Böse Burgunderblutalge

«Der Zürichsee ist ein schönes Beispiel dafür, wie der Klimawandel einen See über einen kritischen Punkt hinaus verändert», sagt die Geologin Catherine O’Reilly von der Illinois State University. «Und zwar so, dass das Fehlen der kompletten Durchmischung die neue Normalität ist.» So ist es schon dem Lago Maggiore und dem Gardasee ergangen. Sie mischen sich nur alle paar Jahre. Auch weltweit erwärmen sich Seen jedes Jahrzehnt um 0.34 Grad, stellten O’Reilly und ihre KollegInnen in einer Studie aus dem Jahr 2015 fest. Dass die Erwärmung des Zürichsees dazu führt, dass er sich nicht mehr komplett durchmischt, sei an sich nicht überraschend, findet Dietmar Straile von der Universität Konstanz. «Aber dass der Oberflächenphosphor ganz weg ist und die Algenblüte so ganz und gar ausbleibt, das hat mich doch sehr überrascht.» Der Limnologe weist auf ein weiteres Problem hin: Wegen der fehlenden Umwälzung kommen nicht nur weniger Nährstoffe nach oben, sondern es gelangt auch weniger Sauerstoff in die Tiefe. Unter dem Sauerstoffmangel dort leiden aber Bodenlebewesen und mancher Fischlaich. Bedroht ist also auch die Artenvielfalt im See. Und damit noch nicht genug: Seit 2012 macht sich eine giftige Bakterienart, die sich in nährstoffarmem, warmem Wasser wohl fühlt, im Zürichsee breit. Die Bakterienart heisst Planktothrix rubescens, auch Burgunderblutalge genannt, obwohl sie keine Alge ist. Weil der See sich nicht mischt, stirbt Planktothrix nicht mehr ab. Im Frühling haben diese Bakterien so einen Startvorteil gegenüber Algen und fressen ihnen den Phosphor weg. Ganze 80 Prozent des ohnehin schon knappen Nährstoffs stecken in den Mikroben. Das ist ein Problem, denn Planktothrix produziert ein Gift, das so toxisch ist wie das Gift der Kobra. Darum haben die Bakterien kaum Frassfeinde. Für den Nahrungskreislauf im See bedeutet das: Sackgasse.

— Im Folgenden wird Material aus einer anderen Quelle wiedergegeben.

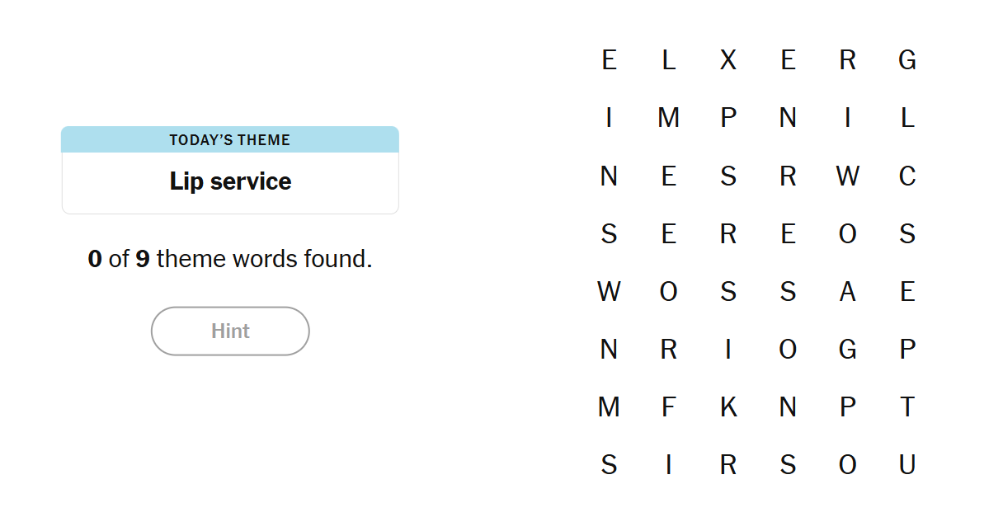Select the R between E and G
Image resolution: width=1003 pixels, height=531 pixels.
point(847,60)
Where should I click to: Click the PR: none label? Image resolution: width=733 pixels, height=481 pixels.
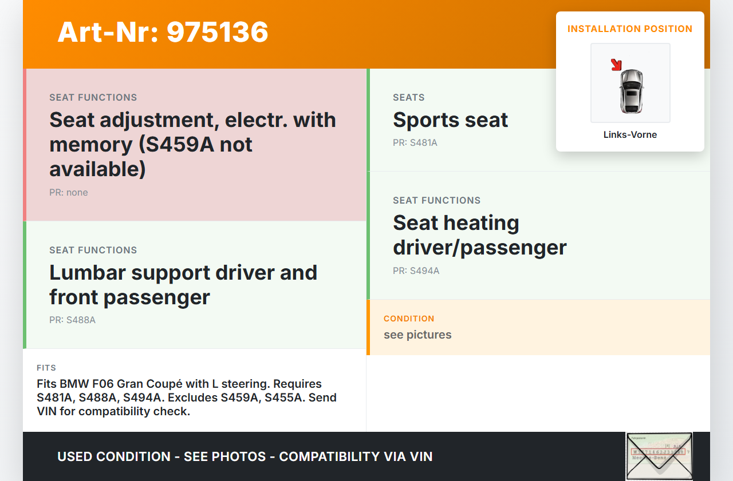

Mehr Aufwand für Trinkwasserqualität

Das ist nicht nur schlecht für Fische. Auch die Trinkwasserversorgung ist darauf angewiesen, dass das Nahrungsnetz im See funktioniert. Denn das ist wichtig für die Selbstreinigungskraft des Gewässers. «Je besser der See eingetragene Stoffe selber abbaut, desto weniger müssen wir nachbessern», sagt Oliver Köster von der Zürcher Trinkwasserversorgung. Immerhin besteht das Zürcher Hahnenwasser zu 75 Prozent aus Seewasser und versorgt 1.5 Millionen Menschen. Als Gefahr für die Trinkwasserqualität erachtet Köster Planktothrix nicht: «Das Gift können wir durch Ozonbehandlung vollständig aus dem Trinkwasser entfernen.» Bis jetzt hätten die Veränderungen im See keine Auswirkungen auf das Trinkwasser gehabt, sagt er, aber man beobachte die Situation sehr genau, um rechtzeitig reagieren zu können. Auch wer beim Baden im Sommer versehentlich etwas Zürichseewasser schluckt, braucht sich keine Sorgen zu machen. Denn dann lebt das giftige Bakterium in 10 bis 12 Metern Tiefe. Aber im Herbst steigen die Bakterien an die Oberfläche und werden als rote Schlieren im Uferbereich sichtbar. «Direkt konsumieren sollte man dieses Wasser dann nicht mehr», sagt Thomas Posch. Tun kann man gegen das Werk des Klimawandels am Zürichsee herzlich wenig. Technische Lösungen wie die künstliche Umwälzung des Sees finden weder beim Bundesamt für Umwelt noch bei ForscherInnen Anklang. Denn der Aufwand ist gross und ob es wirklich klappt, ist ungewiss. «Ich hoffe einfach», sagt Posch, «dass es mal wieder zu einem kalten Winter kommt und der See sich mischt.» Die sehr kalten und windigen Tage der letzten Wochen haben fast gereicht. Bis in 100 Meter Tiefe mischte der See bisher. Fischer Adrian Gerny und seine Kollegen hoffen, dass sich der See in den kommenden Wochen tatsächlich umwälzt. Denn momentan können sie kaum noch von ihren Fangerträgen leben. «Einige meiner Kollegen halten sich mit Nebenjobs über Wasser», sagt Gerny. «Ohne die müssten sie die Fischerei aufgeben.»